TASK REQUIREMENTS → Starting at the line that contains "Task: Open the", quote each line exactly through the last line of the entries, both included.

########

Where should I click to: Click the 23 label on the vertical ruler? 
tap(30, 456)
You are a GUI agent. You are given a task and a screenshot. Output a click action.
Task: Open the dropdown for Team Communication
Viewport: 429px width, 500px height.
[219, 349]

########

RESPONSE BOX →
Task: Open the dropdown for Team Communication
Viewport: 429px width, 500px height.
[219, 349]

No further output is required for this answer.